Saved entries
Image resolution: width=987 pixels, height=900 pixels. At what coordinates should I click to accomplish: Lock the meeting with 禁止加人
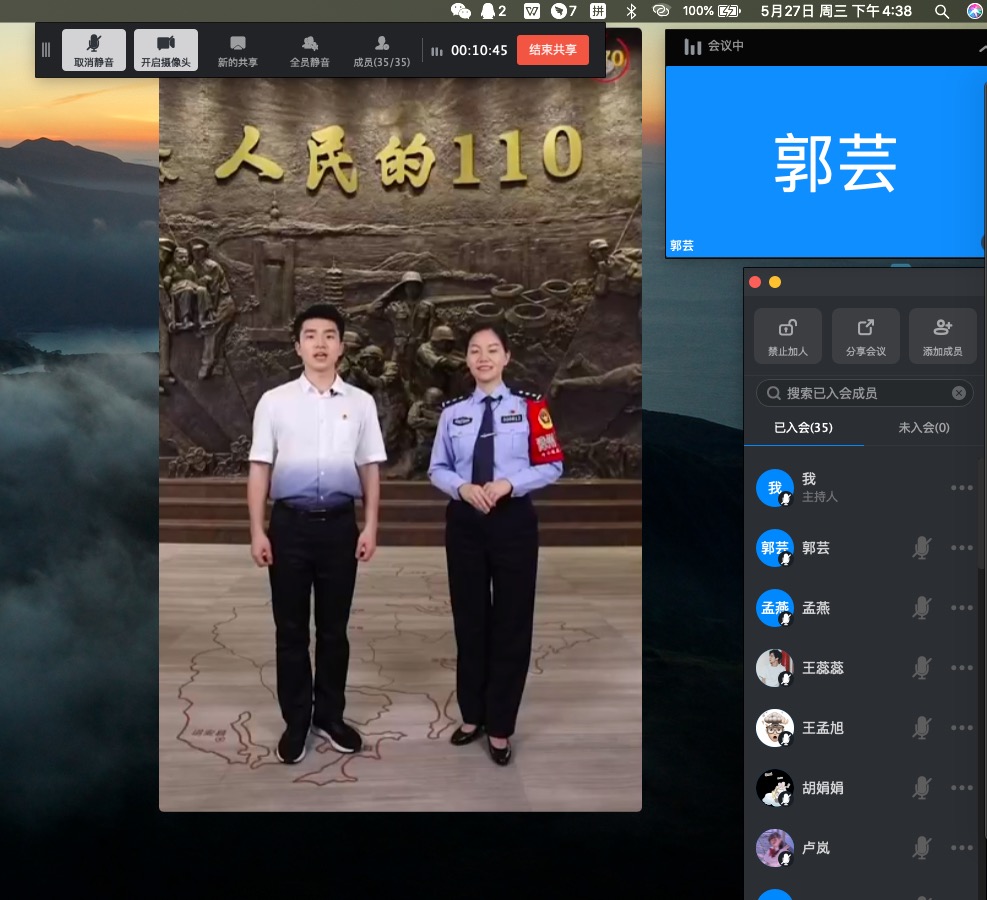tap(788, 336)

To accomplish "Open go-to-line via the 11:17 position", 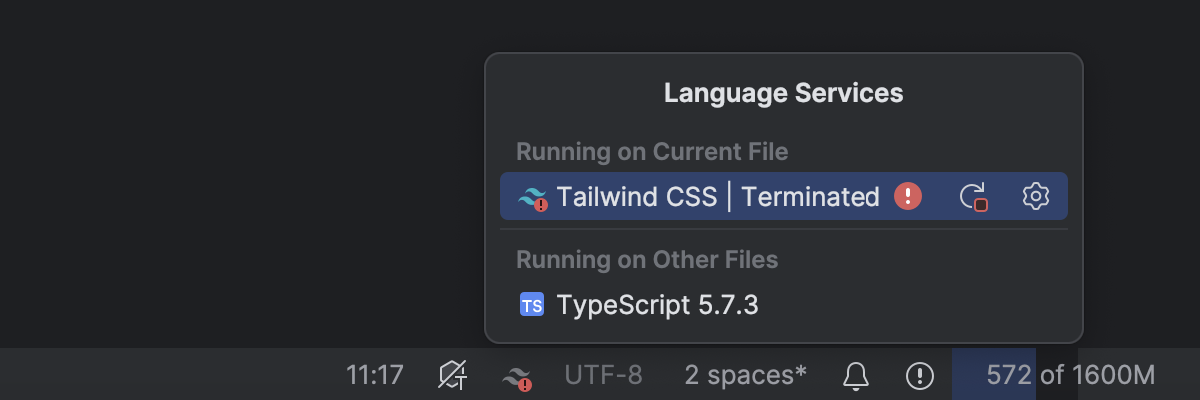I will point(375,376).
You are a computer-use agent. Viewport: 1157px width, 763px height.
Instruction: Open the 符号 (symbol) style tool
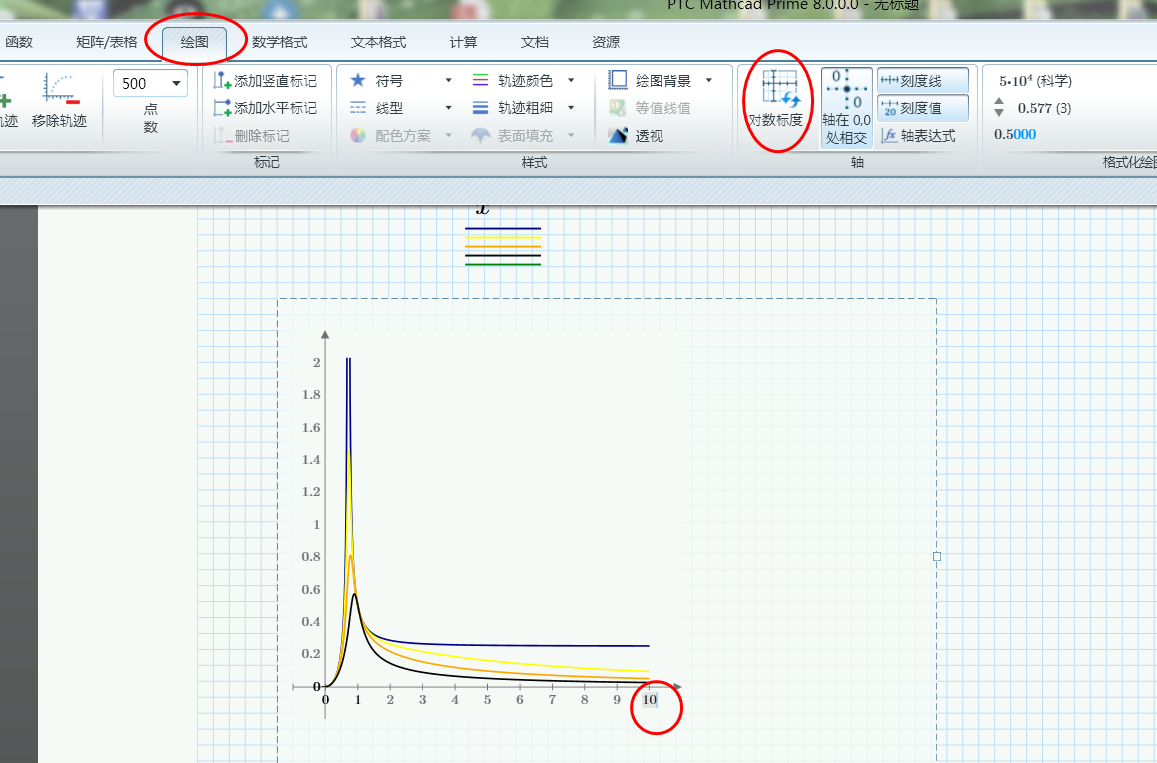(x=380, y=80)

Problem details
Find the line containing "You are a computer-use", then extract it and every line after it to the end of the data above, exactly and nothing else, without pictures.

Solution
You are a computer-use agent. Viewport: 1157px width, 763px height.
Instruction: Open the 符号 (symbol) style tool
(x=380, y=80)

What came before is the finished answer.